9/07/2006

Cossacks in blue: McClellan and Turchin

In the midst of a most improbable family reunion back in November, the name of Union General John Turchin (shown right) came up.

My father's cousin Basil Rotoff, in from Canada, said that Turchin was a member of our Host, the Don Cossacks, and that there was a full biography of the man written in Russian. Uncle Basil put in a few good words for the hard war Turchin practiced, and in a room full of Cossacks, there was ready agreement.

I kept my own McClellanist mouth occupied with champagne and oysters, as it were.

Uncle Basil pointed out that Turchin was the commanding officer of one of the Czar's imperial Don Cossack guards regiments. This would certainly have made him an acquaintance of our own kith and kin, I think, for they served in the same capacity long before his time and after.

Guards officers were members of the court. They were not cavalry militia scraping out a life on the frontier subject to retaliatory passions. This makes Turchin an odd duck, for he was both a revolutionary, Basil told me, and a sexual libertine given to mistresses. Turchin was also - as any Civil War reader knows - a scorched earth general.

Moten tells us that when McClellan was in the Crimea, the French wanted nothing to do with him; the British were congenial but suspicious; but the Russians welcomed him wholeheartedly. This could have engendered that Russophilism Moten notes in GBM.

Taken into the bosom of the Russian army, McClellan concluded that Cossacks were a paradigm for a kind of frontier cavalry that could be repurposed for conventional war. A surmise: he did not get these ideas by associating with line officers, the kind who might have burned Athens, Georgia, in a trice. He spent time with the court's polished Guard Cossacks (right), who would have shown more "soft war" in their French conversation (French being a language of the court and McClellan being a French reader and speaker). The question arises as to whether McClellan might have associated hard war with an American-model Cossack-style cavalry. On the frontier, perhaps, but in conventional war?

I have good reason to suspect that hard war John Turchin met soft war George McClellan in the Crimea, not that either was advocating for a particular policy at that time. Turchin's Don Cossack Guard regiment was there - my own family history tells us so. Also interesting, is this item of information:

In 1856, at the end of the Crimean War, the Turchins immigrated to Chicago, Illinois, where he found work in the engineering department of the Illinois Central Railroad.
The chief engineer in that department was one George B. McClellan. Had McClellan's draft cavalry regulations, submitted to Secretary of War Jefferson Davis as appendices to his Delafield report, owed anything to John Turchin? In other words, did Turchin impose upon a friendship?

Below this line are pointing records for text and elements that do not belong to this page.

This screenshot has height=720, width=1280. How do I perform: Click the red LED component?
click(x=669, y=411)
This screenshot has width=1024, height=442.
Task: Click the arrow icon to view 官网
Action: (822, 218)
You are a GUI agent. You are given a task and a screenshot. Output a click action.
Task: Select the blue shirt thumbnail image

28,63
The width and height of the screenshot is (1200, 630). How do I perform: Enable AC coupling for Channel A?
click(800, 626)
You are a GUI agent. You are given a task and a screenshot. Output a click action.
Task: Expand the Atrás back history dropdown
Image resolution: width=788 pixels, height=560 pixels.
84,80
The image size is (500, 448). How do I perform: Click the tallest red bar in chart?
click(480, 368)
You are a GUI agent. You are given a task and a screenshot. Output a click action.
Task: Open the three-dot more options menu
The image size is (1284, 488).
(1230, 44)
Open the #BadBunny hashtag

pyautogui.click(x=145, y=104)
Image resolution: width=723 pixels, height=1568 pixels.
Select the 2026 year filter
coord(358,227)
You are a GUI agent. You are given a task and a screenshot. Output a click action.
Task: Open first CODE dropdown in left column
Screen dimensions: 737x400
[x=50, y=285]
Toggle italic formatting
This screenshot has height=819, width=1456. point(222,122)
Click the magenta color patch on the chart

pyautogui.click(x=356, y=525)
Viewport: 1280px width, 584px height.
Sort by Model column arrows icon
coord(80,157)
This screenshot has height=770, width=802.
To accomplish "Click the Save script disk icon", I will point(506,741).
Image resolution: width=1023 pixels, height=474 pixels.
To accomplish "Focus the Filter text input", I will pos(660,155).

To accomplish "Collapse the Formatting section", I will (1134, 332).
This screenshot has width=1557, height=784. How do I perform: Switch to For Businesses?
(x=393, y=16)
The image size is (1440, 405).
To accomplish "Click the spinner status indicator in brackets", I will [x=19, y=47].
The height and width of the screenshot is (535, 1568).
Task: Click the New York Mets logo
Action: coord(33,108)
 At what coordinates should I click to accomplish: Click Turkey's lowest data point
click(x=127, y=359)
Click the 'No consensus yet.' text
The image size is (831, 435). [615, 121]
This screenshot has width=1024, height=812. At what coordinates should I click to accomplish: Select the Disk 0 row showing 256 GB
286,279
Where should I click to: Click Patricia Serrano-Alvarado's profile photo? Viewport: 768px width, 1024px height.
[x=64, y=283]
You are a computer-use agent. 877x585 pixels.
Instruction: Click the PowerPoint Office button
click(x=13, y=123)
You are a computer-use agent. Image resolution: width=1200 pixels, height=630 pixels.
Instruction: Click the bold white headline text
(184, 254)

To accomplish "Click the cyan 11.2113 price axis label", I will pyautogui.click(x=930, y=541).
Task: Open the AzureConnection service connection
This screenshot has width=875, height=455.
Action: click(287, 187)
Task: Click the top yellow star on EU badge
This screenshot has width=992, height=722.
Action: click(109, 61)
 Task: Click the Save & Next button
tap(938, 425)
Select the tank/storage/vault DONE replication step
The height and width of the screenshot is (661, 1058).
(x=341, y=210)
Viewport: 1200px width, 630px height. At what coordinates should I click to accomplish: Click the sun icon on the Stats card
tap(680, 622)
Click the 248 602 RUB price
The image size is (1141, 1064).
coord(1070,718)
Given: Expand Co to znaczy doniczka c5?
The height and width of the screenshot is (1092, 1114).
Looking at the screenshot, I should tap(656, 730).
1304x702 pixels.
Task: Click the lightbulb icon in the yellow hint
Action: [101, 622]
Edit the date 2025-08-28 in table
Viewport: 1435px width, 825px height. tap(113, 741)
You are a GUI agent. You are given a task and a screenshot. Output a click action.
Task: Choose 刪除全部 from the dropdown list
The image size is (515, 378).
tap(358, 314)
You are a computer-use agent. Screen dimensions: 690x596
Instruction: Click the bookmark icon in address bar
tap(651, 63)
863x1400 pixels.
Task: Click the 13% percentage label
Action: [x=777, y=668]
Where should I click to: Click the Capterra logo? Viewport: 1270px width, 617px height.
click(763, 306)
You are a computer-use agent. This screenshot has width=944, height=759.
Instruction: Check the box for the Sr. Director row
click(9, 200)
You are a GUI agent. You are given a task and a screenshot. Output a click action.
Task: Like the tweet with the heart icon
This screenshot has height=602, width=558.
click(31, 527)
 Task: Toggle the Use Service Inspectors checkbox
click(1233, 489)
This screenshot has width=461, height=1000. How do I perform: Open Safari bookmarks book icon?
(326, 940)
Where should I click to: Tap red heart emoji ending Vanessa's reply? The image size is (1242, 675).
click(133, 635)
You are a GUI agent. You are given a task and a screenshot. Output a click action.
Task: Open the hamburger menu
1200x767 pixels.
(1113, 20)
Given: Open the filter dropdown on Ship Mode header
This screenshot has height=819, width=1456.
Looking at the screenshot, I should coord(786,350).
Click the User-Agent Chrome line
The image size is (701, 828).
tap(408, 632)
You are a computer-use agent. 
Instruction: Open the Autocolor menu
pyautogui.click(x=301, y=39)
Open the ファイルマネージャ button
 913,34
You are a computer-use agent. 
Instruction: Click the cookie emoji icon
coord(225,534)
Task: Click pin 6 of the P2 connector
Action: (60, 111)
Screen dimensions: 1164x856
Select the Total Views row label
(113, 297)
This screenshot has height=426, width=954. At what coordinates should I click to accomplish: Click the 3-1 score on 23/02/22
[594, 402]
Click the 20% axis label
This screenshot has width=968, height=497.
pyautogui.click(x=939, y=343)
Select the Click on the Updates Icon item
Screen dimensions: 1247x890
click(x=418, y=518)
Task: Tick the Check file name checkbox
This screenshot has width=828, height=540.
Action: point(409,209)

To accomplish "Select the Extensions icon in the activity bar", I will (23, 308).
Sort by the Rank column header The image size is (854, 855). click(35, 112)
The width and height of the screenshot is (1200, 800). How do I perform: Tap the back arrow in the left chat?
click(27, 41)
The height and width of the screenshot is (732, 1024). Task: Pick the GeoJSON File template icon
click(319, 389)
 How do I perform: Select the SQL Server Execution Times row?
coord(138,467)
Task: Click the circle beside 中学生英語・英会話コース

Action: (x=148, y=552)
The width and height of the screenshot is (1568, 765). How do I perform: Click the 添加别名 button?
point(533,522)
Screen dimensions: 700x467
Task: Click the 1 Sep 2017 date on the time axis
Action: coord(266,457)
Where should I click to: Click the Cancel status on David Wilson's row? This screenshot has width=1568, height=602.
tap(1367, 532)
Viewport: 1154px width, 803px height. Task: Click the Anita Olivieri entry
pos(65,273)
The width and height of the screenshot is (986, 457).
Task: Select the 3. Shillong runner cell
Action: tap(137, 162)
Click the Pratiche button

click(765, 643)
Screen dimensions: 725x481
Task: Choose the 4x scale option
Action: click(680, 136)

Recall also that the railroad's lawyer was one Abraham Lincoln, and Mr. Lincoln's boss was the same George B. McClellan. As often as Lincoln and McClellan toured the Illinois county courthouse circuit together on land cases - a subject Civil War history has yet to show the slightest interest in - the question arises as to whether Turchin might have stood in for his boss McClellan now and again.*

One wonders if a Lincoln connection prompted Illinois' Gov. Yates to give Turchin his state USV colonelcy in 1861. These were highly prized political posts. Most foreign officers with military experience lacked connections; the governors rejected them and they ended up on the staffs of Fremont or McClellan. Turchin got a regiment from Yates. Then he got a brigade from Mac's protege Buell.

There is enough Turchin literature about in English such that we, as readers, might get insight into the Turchin-McClellan-Lincoln connections without waiting for various Pulitzer winners to show us the light.

Notice that...

* The Illinois State Historical Society has some useful articles in print (scroll way down).

* The Army has archived a 100-page plus study of the general.

* There is a new book on the sack of Athens due out next month.

* An older book focuses on Turchin's abolitionism.

Amazon also lists a couple of old books by Turchin himself.

***

P.S. Later, when McClellan moved on to assume the presidency of an Ohio railroad, and when he vacated that presidency to prosecute a war, he was replaced by a certain Nathaniel Banks. But that is another post entirely.
P.P.S. "John Turchin" is an idiosyncratically Americanized name. I find it weird that there could be an actor and a developer of the same name at large today. In fact, there a lot of John Turchins out there.